Liza van Wyk, CEO of AstroTech and BizTech says online users are not aware of just how digitally naked they have become.
"Neither business nor the public have come to grips with how much information can be accessed by outsiders nowdays and a lot of it they voluntarily give up," says van Wyk.
"As an example, those who use games and applications on Facebook, surrender a significant amount of information about themselves and their friends every time they allow an application. There are cookies that hold significant information about individuals and their companies and sell it on to information purveyors."
Future magazine recently ran a series of articles on workers who use Facebook and Twitter during work hours - and how that could sometimes be detrimental.

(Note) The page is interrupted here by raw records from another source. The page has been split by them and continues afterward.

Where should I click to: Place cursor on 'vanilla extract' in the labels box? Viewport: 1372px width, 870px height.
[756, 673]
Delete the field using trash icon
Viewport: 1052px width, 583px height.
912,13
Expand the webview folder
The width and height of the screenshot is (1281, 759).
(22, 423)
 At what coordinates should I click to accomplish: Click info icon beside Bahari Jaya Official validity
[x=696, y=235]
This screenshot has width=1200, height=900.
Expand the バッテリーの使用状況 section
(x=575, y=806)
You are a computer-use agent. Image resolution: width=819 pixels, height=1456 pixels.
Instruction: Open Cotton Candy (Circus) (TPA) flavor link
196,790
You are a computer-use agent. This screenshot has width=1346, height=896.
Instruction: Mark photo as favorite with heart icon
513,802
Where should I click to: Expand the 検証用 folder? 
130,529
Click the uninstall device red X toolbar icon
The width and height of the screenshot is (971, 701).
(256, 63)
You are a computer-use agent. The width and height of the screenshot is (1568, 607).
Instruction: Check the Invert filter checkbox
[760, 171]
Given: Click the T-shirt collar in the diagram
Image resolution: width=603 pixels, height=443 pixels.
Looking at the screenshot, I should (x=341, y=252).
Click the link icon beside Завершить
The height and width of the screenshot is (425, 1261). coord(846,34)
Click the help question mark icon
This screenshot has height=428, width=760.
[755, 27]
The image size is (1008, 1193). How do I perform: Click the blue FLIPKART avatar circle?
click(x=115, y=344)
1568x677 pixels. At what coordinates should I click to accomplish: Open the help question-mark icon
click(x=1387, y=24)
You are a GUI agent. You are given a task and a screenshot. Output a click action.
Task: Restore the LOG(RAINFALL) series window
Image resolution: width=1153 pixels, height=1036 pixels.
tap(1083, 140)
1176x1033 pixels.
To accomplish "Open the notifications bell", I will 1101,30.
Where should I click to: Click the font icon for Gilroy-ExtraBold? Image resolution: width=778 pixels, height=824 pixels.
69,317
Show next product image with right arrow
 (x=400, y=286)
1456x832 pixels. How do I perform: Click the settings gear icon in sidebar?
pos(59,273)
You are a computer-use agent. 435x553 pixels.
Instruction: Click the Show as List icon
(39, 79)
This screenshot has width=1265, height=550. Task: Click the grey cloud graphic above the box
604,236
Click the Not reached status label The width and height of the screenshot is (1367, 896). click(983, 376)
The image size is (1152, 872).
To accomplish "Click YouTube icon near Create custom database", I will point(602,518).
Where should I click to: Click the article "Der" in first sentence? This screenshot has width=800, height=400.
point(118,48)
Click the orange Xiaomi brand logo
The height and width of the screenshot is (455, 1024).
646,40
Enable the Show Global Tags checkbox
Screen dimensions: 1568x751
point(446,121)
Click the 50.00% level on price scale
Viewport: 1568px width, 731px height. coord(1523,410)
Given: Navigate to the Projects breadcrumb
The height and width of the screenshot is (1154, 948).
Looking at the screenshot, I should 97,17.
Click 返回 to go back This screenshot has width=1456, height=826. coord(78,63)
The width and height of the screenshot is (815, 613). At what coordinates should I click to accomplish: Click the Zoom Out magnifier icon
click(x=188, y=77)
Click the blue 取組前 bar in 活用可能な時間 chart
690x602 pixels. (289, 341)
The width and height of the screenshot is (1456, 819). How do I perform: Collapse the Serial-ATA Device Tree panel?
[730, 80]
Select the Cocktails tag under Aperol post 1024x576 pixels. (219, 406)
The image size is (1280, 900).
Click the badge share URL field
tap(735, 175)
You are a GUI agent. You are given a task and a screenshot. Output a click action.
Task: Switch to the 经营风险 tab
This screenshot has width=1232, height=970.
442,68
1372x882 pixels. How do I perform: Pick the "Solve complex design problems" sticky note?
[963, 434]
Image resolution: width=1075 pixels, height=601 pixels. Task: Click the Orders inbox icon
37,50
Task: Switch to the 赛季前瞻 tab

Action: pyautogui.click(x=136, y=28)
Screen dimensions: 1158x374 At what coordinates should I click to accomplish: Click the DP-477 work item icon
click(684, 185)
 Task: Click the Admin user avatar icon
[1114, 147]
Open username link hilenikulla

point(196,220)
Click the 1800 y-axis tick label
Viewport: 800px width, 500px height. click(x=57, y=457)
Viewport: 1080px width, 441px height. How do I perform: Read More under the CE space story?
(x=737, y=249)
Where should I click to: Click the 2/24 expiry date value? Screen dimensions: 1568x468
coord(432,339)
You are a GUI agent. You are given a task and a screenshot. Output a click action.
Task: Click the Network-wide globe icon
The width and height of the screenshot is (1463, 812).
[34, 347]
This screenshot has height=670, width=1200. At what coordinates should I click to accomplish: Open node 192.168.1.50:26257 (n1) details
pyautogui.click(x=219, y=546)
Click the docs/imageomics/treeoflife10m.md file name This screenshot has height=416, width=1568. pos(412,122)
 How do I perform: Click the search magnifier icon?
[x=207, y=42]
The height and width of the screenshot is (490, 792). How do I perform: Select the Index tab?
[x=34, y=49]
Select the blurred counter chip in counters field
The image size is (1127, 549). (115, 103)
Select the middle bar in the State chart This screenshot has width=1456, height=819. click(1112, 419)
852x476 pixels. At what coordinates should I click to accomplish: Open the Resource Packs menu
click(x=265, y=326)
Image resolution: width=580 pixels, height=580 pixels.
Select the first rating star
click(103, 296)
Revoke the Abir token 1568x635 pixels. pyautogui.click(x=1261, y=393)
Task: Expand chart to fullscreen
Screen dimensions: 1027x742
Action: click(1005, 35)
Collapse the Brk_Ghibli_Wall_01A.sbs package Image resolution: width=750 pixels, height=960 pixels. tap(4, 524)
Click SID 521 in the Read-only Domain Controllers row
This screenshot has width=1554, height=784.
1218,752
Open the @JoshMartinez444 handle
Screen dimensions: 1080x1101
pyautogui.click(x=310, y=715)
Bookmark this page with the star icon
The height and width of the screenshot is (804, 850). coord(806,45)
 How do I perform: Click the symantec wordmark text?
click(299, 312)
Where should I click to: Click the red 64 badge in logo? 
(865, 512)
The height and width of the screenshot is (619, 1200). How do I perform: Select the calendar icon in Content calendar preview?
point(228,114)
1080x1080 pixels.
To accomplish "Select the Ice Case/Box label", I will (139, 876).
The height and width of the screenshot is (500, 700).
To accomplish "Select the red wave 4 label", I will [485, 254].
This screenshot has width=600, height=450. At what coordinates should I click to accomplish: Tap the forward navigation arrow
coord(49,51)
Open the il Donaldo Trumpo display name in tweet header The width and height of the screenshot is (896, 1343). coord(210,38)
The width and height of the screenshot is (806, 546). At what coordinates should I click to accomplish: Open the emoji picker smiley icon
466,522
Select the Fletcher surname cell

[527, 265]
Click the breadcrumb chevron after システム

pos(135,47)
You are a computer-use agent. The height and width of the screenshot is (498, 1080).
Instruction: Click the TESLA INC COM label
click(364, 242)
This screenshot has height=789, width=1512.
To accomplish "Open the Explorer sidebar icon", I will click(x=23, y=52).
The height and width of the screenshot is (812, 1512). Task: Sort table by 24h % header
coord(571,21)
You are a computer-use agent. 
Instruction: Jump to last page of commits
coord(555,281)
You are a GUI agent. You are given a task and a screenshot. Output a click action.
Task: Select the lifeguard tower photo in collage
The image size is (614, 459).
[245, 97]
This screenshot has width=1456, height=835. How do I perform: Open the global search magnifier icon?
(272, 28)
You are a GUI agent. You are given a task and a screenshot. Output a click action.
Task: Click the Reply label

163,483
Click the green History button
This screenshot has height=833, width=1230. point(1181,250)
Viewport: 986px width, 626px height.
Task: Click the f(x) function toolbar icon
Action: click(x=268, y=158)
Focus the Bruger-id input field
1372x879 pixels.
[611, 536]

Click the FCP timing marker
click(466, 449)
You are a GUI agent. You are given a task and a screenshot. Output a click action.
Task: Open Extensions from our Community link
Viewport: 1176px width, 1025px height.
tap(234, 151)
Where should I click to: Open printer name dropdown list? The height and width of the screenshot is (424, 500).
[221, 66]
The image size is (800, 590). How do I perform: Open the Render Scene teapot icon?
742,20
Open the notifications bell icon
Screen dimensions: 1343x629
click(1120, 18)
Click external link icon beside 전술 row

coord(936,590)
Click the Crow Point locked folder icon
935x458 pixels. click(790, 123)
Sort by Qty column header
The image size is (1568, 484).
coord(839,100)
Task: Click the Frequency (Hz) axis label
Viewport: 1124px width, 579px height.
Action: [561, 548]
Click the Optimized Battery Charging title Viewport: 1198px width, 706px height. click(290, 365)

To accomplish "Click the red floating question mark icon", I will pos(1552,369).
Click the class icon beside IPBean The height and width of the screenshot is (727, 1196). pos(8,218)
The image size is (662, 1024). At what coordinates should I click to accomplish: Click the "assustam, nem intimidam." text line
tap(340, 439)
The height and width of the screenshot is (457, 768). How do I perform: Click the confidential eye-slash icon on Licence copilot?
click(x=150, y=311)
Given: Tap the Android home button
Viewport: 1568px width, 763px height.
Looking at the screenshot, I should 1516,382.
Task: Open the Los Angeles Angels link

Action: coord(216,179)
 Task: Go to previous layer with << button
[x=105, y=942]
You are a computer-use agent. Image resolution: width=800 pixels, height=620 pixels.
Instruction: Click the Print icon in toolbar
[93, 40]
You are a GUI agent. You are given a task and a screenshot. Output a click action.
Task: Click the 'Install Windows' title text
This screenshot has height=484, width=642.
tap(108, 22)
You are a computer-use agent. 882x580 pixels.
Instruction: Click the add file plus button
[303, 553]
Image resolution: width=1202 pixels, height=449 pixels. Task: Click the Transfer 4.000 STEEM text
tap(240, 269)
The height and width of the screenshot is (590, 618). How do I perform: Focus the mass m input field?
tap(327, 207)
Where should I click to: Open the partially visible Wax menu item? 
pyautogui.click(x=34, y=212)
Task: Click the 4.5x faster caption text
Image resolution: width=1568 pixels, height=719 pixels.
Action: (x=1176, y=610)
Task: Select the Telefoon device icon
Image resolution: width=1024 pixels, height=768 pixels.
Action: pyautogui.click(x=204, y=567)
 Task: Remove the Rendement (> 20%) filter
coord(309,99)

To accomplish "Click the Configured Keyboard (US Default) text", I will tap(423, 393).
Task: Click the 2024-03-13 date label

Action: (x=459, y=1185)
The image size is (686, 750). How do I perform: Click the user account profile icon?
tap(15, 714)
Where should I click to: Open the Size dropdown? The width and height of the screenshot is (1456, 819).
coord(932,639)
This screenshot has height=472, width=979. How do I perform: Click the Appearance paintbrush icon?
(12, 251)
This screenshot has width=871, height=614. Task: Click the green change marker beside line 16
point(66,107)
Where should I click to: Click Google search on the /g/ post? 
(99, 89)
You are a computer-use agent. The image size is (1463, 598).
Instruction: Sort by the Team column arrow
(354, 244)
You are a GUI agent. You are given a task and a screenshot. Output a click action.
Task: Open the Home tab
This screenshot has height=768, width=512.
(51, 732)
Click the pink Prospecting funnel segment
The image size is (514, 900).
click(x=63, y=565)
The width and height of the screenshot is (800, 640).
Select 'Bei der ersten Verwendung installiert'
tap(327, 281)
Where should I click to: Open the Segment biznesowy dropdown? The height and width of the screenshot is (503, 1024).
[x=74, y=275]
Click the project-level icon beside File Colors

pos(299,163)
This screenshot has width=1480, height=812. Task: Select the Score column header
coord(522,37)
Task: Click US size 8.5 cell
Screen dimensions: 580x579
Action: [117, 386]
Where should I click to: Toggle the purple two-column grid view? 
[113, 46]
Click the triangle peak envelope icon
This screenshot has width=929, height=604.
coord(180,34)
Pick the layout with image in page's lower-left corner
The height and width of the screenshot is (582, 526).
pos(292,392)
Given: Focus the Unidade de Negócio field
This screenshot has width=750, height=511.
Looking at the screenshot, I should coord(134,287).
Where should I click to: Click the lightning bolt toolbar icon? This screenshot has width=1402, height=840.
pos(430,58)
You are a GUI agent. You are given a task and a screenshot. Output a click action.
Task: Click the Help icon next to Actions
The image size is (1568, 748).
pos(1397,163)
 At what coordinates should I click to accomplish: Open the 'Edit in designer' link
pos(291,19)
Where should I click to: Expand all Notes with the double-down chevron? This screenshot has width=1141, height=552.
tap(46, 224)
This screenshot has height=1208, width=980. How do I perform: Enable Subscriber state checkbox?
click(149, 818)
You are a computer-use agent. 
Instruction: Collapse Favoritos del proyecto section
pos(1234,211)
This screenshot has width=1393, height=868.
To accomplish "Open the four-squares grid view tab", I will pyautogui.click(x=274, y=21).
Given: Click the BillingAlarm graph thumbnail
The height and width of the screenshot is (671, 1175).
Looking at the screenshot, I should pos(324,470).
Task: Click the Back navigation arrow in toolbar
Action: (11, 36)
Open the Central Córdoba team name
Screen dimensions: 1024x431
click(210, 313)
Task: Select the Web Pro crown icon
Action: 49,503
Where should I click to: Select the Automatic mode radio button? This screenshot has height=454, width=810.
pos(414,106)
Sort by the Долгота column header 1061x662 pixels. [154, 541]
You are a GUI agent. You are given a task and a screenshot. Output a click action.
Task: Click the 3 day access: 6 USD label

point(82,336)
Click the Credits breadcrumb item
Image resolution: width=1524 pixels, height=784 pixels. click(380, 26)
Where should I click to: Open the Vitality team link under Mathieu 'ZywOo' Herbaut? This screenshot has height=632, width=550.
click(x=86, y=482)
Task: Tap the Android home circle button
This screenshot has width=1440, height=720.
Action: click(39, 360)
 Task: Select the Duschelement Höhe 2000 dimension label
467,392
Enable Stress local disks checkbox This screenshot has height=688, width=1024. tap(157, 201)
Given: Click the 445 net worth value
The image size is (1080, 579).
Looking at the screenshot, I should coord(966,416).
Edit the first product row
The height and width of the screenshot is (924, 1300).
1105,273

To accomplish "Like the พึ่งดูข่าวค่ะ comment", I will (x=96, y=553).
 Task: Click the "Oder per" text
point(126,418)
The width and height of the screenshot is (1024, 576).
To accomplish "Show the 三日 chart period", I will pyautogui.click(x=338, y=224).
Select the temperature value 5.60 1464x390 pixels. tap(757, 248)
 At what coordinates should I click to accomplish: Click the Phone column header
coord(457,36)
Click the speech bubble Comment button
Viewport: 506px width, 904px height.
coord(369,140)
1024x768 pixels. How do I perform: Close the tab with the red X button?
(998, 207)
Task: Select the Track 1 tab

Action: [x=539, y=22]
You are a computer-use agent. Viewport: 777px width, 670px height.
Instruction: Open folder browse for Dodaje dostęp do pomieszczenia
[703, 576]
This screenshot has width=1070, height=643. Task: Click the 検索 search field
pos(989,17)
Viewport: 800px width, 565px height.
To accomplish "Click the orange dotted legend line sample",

For example, bosses read your Facebook profile and find out that you’re not where you say you are.
And Future magazine found that managers tasked with using social networking as part of, say, their marketing brief, sometimes were accused of not working hard enough because they were always on Facebook.
Some example are :
A young British woman was fired from her office job for complaining on Facebook, "I’m so totally bored!!" The International Herald Tribune reported the case of a 66-year-old Canadian psychotherapist who was barred permanently from entering the United States after a border guard’s Internet search found that the therapist had written an article in a philosophy journal describing his experiments 30 years ago with LSD.
75% of US human resource professionals are required by their companies to do online research about candidates and more than three quarters of the recruiters say they rejected the candidates because of information they found on the individual online.
But van Wyk says this goes even further.
"Inroads into privacy are increasing; soon, Internet searches for images are likely to be combined with social-network search engines, which combine data from online sources including political contributions, blog posts, YouTube videos and Web comments. Reputation is going to become a very fragile commodity, what you posted when you were a high spirited 18-year-old could come back to haunt you as an ambitious 30-year-old."
A recent University of California, Berkeley, study found that large majorities of people 18 to 22 said there should be laws that require Web sites to delete all stored information about individuals and that give people the right to know all the information Web sites know about them.